| PROBLEM |
Print out each entry without alteration, and keep the pictures out.

| RECORDS SUPPLIED |
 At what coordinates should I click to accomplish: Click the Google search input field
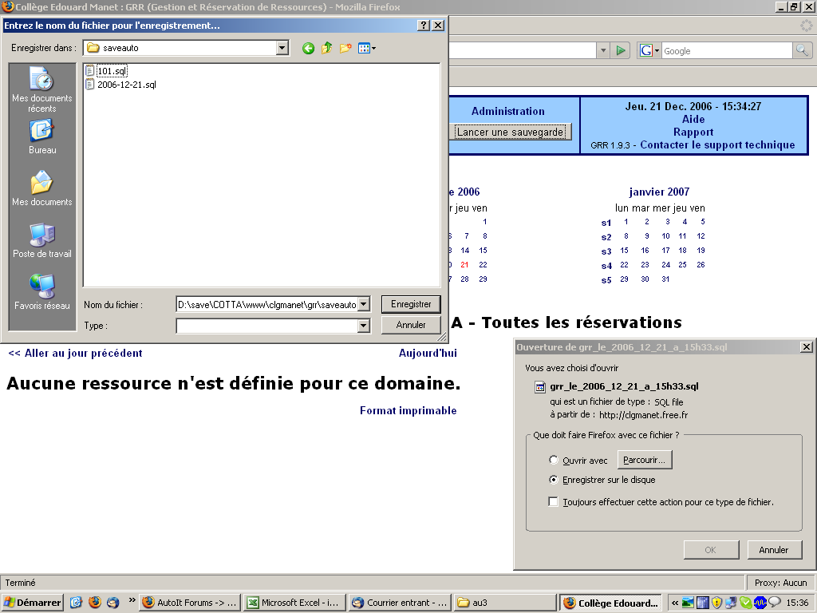[x=726, y=51]
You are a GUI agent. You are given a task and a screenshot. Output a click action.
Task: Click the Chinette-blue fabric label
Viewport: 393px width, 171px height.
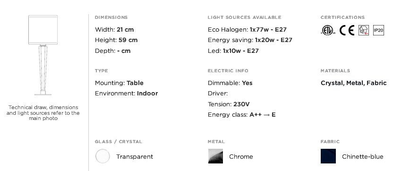tap(362, 157)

| RESULT BELOW |
 At what coordinates should I click to accomplish: Click the Google search input field
[x=726, y=51]
You are a GUI agent. You are given a task and a screenshot. Output a click action.
Task: Click the Chinette-blue fabric label
Viewport: 393px width, 171px height.
tap(362, 157)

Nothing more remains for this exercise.